Task statement: On every line of the listing, check for "checkbox"; copy the lines that have it.

Information supplied:

☆ ☆ ☆ ☆ ☆ ☆ ☆

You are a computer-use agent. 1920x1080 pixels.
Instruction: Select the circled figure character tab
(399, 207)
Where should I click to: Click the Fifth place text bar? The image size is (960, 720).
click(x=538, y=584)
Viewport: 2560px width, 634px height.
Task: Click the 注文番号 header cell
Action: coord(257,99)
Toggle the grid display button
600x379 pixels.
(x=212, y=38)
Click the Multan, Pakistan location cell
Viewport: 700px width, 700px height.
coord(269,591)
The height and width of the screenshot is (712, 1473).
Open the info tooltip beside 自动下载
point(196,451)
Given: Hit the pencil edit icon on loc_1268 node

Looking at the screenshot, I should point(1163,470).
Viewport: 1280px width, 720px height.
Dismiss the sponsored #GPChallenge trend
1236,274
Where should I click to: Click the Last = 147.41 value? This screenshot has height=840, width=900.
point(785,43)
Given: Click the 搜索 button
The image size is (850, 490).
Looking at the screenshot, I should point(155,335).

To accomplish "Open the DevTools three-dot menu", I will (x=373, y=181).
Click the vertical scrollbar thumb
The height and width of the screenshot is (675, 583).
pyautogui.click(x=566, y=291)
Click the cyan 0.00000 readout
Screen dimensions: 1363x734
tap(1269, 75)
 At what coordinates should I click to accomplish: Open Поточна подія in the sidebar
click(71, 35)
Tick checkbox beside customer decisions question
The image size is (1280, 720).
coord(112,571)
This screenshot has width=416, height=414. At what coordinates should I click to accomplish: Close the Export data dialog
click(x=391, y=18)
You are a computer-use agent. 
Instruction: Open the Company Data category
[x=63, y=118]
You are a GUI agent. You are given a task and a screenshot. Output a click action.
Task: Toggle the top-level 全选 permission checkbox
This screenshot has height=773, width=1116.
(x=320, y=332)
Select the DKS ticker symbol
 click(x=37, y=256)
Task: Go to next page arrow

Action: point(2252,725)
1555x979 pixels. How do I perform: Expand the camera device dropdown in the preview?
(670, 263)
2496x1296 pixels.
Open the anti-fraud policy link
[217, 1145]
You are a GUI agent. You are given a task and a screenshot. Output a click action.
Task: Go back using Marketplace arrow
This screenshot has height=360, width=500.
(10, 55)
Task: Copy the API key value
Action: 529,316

☆ ☆ ☆ ☆ ☆ ☆ ☆

Result of this exercise:
Tick checkbox beside customer decisions question
Task: Toggle the top-level 全选 permission checkbox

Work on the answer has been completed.